Haber's admiration for Einstein was boundless. Einstein, whose private complications Stern alludes to with illuminating tact, responded. But the matter of Germany came to divide them. Haber was, like so many converted Jews, a super-patriot, wholly devoted to German nationalism and ready, almost to the last moment, to allow even Hitlerism the benefit of the doubt. He strove to keep Einstein in a darkeningly anti-Semitic post-1918 Berlin.

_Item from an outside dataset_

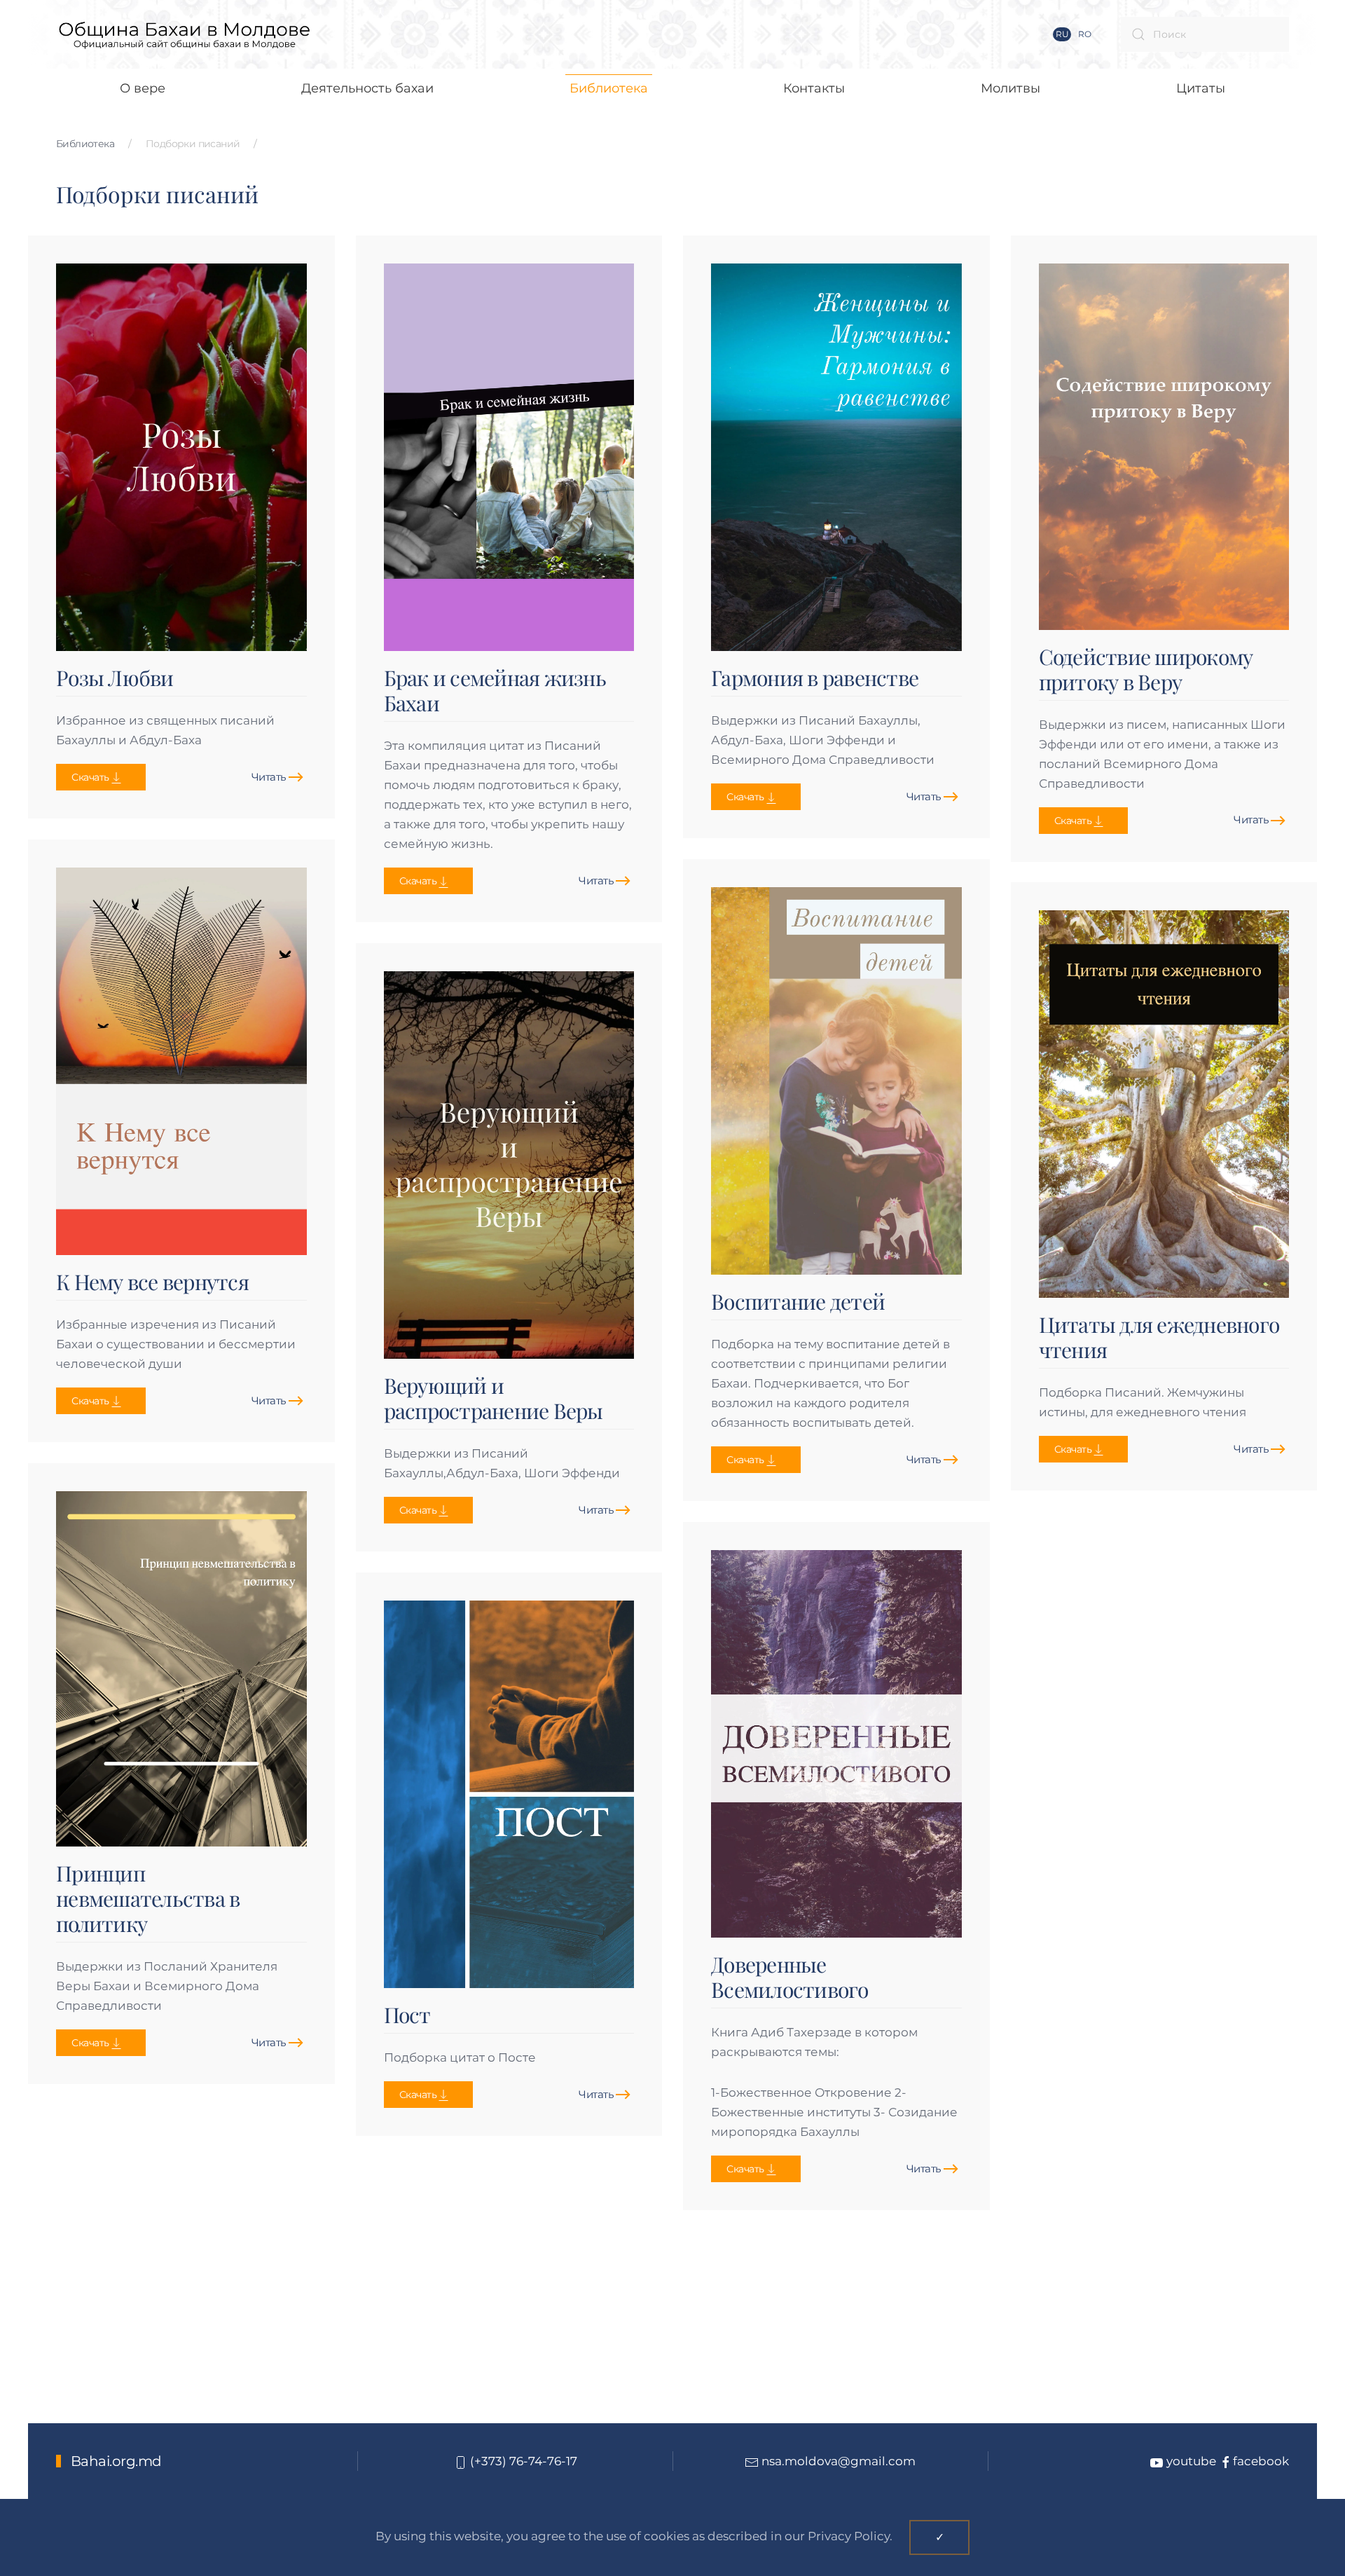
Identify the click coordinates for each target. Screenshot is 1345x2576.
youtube (1190, 2461)
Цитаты (1200, 88)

Einstein's pacifism, his declared Zionist sympathies, were alien to Haber. Yet a common irony, unperceived, it would seem, by Fritz Stern, conjoins their two destinies. Haber's work on poison gas led to the Zyklon-B of the Nazi death-ovens. Einstein's identification of energy and mass led to Hiroshima. If the chemotherapy of Paul Ehrlich did, for a time, liberate human beings from syphilis, the discoveries of Haber and Einstein rendered the human condition distinctly more threatening.
In a hotly debated study, Daniel Goldhagen ruled that the Holocaust was endemic in the German character and in German history since the pogroms of the Middle Ages. Stern's review, reprinted here, shows the fallacy of the claim. French anti-Semitism was rife after the Dreyfus Affair; Jew-hatred in Austria was, continues to be, more rabid than any in Germany. None the less, Fritz Stern leaves unanswered Goldhagen's final question. With Soviet troops very near, German civilians, instead of begging forgiveness and seeking to flatter their new masters, continued to butcher Jews on their death-marches. Why? What is there in German sensibility which, however obliquely, underwrote Hitler's madness?
Fritz Stern's emphasis lies elsewhere. He looks to reconciliation both symbolic and substantive. He points to the proud record of (West) German democracy and social justice over more than half a century. Franco-German understanding and German-Polish relations are strong signs of hope. Breslau remains Stern's native ground. Einstein was far less forgiving. He did not set foot in Germany again.